Serendipity. Do you see it?
the occurrence and development of events by chance in a happy or beneficial way.
How fortunate we are to have each other
Here I am, 2:00 a.m. 2 days after Halloween. Two days after my favorite holiday, but also two days after another terrorist attack in NY. My original plan for this post was just to show some more beautiful pics from Bali, you know the type— terrain and vistas and temples and the like. But that content feels disconnected now, absent of any relevance to the current mood.
If you've been following my blog you've gleaned by now that it's very much an organic tome, new posts sprouting up in line with my spirit, and my spirit feels the need to just say: there's more beauty in the world than ugliness. I personally have to remind myself of that to balance out the news cycle. Particularly the actual beauty of people. Not physical, per se, but energy-wise. Fact: the simple joy of tuning into another's frequency and finding that they crave peace and warmth and laughter just as much as you do is beautiful.
I've had many instances of this. My youngest brother is autistic, and while my protective and private nature curbs me from sharing much about his life to the rest of the world, I will share that I've seen the beauty of said world reflected in the kind way others have treated him over the years, and that kindness manifests in many ways.
So where am I going with this?
Since I'm *trying* to be disciplined in my posting, I will share more Bali pics, but this one focuses on a few people. Folks whose paths aligned with mine in a beautiful serendipitous way.
Let's start off with the run-in that embodies this post: 3 friends from Chicago travel thousands of miles across the globe to a place they've never been before and run into two other Chicago girls in the same exact place. My Black American experience in Bali was a hodgepodge of:
comfort with friendly locals, who mostly complemented our braids (all while refraining from reaching out and touching without permission) and graciously answered any questions we had about the island.
curious yet warm conversations from the occasional seasoned Brit or Aussie traveler, eager share their itinerary and travel secrets.
our repeated revelation of "There are no Americans here?" "Hey! There are NO American's here! ;)"
So when Teara and Ashleigh spotted us at the rice terraces in Ubud, we all pointed to each other and just knew. Recapping who, where and what else from Chicago we had in common, it was all squeals, recaps of airport stories and giggles. It was magic. You know the type of magic ;).
In general, Balinese people name their children according to birth order: and the names are the same for both males and females. After a few days of talking to some locals, it clicked that it wasn't just curious that we kept running into "Putus" and "Wayans"—everyone literally has the same name(s)! The firstborn child: Wayan, Putu or Gede, the second is named Made or Kadek, the third child goes by Nyoman or Komang, and the fourth is named Ketut. There's tons of variations on the this, according to caste and professions. If you're fascinated, this blog is worth a peep.

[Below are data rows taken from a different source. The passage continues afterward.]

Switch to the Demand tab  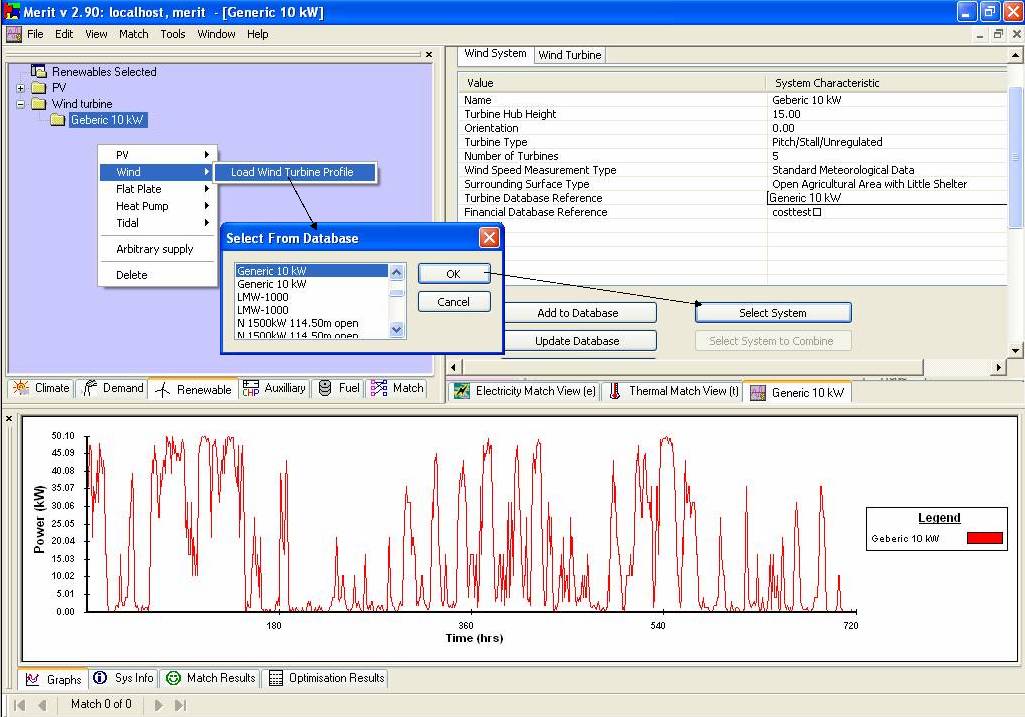pos(112,388)
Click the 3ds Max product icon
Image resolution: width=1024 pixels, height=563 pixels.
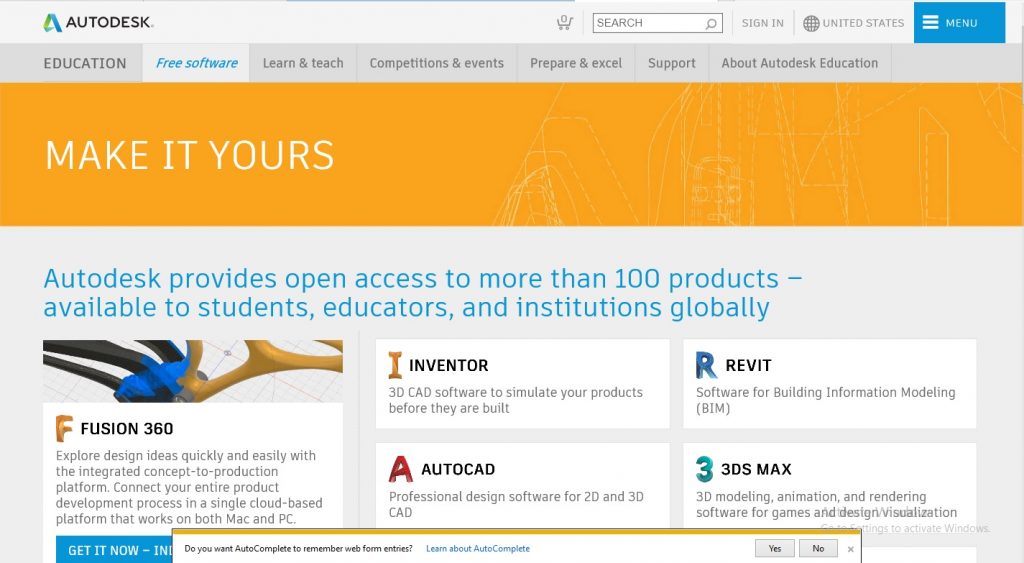(705, 469)
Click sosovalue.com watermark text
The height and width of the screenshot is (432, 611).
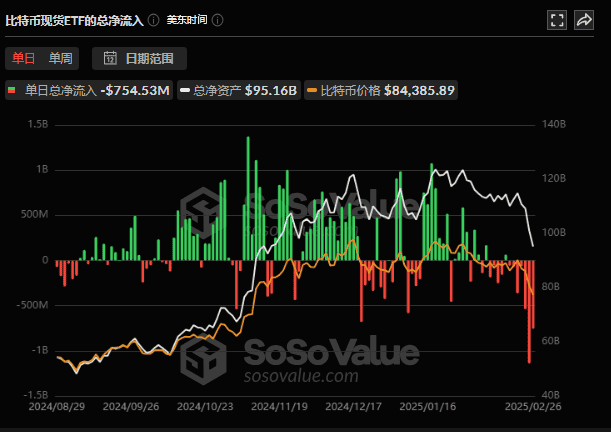[301, 378]

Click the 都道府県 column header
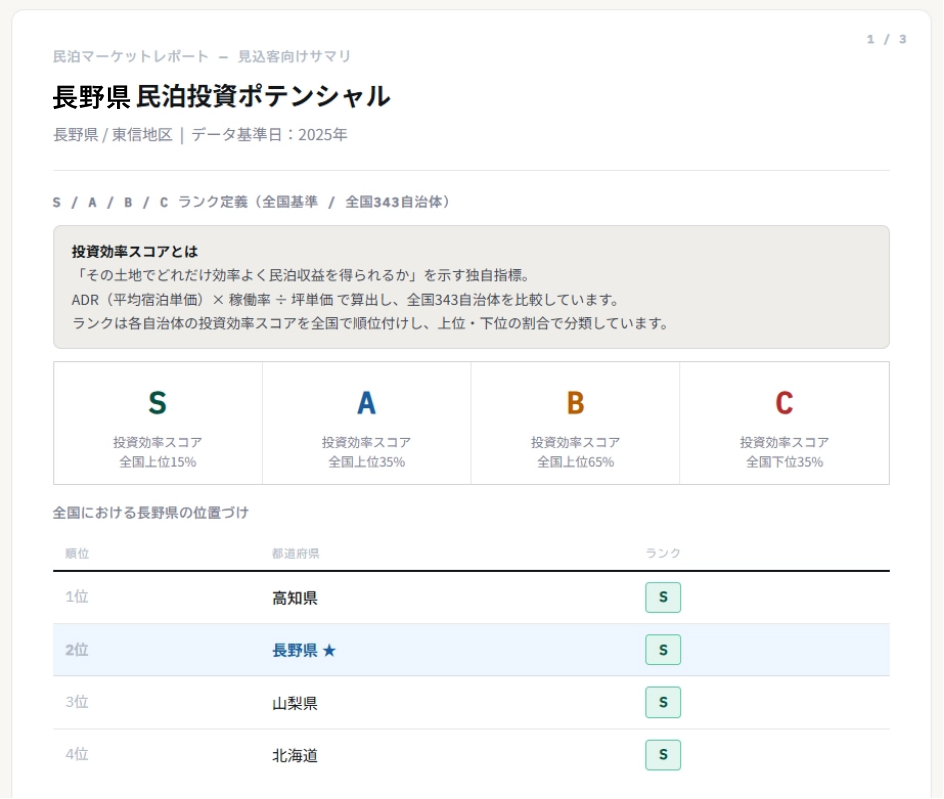coord(295,554)
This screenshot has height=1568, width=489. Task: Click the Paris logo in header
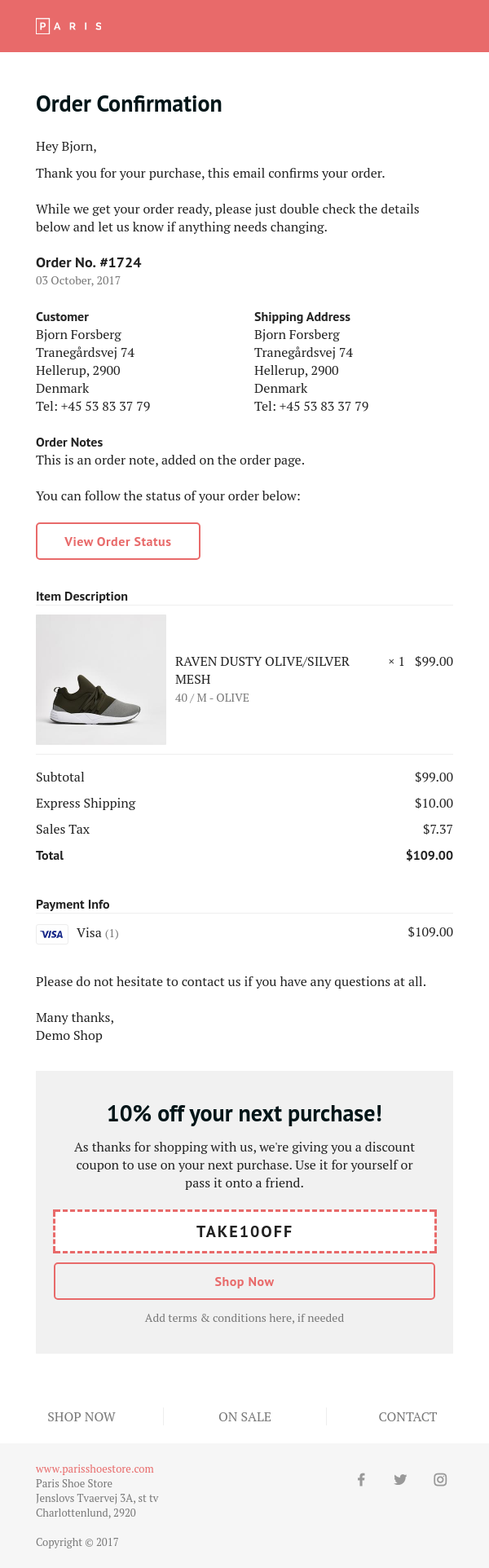click(69, 26)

Uluwatu Temple. Google it! There's just so much to say— I will only say this: Loosely translated somewhere as "something divine at the end of the land". This seaside temple on the edge of a cliff has a daily traditional Kecak dance performance at sunset (and mischievous monkeys running about). We met up briefly with the dancers afterward for thank-yous and photo ops. Having squeezed this in on our second to last day all I know is that I would definitely do this again.
Spent the first day of this trip solo, walking around Seminyak taking in the sights and sounds of all the stores, shops, restaurants, and scooters(!) everywhere. After an hour or so your girl was starving so I walked into the first "comfortable" spot that caught my eye. SoulBytes café became our "home base". I consider myself an ambivert: someone who enjoys people but needs alone time to recharge and relax. This place was perfect and gave me the best customer service experience I've ever had in a café. (and I work from my laptop in café's 80% of the time now). The owner Ilario chopped it up with us multiple times, and Abdul became one of my favorite people ever, simply for roasting me and photobombing every other picture I tried to take. The intent of the company:
"We like to call it a ‘café with a tummy and soul’. Innovative and human-oriented, at SoulBytes we go beyond the conventional café experience in our aim and intention. In a money-obsessed world, SoulBytes dares to be different. We put the human element first. Your happiness and well-being is our focus, not the relentless pursuit of profit margins. It’s the kind of café where you can hang, chat with a friend and sip on a latte and, all the while, and maybe without evening knowing it, be inspired to be a better person, to live a richer, fuller life."
Says it all. Good folks, good times.
PS: Special shout-out and honorable mention to a host of other folks we met during this trip that were so cool: Bobbie and Binti from Canada for cursing us out in the most Canadian-affectionate way; Shannon for emailing me a detailed PDF itinerary that made my A-type neurotic heart melt; Aussie Newlyweds Megan and Sarah who were our temporary best friends and political common-sense-conversational-comrades while at Bali Swing. And more.
We really are so fortunate to have each other. <3.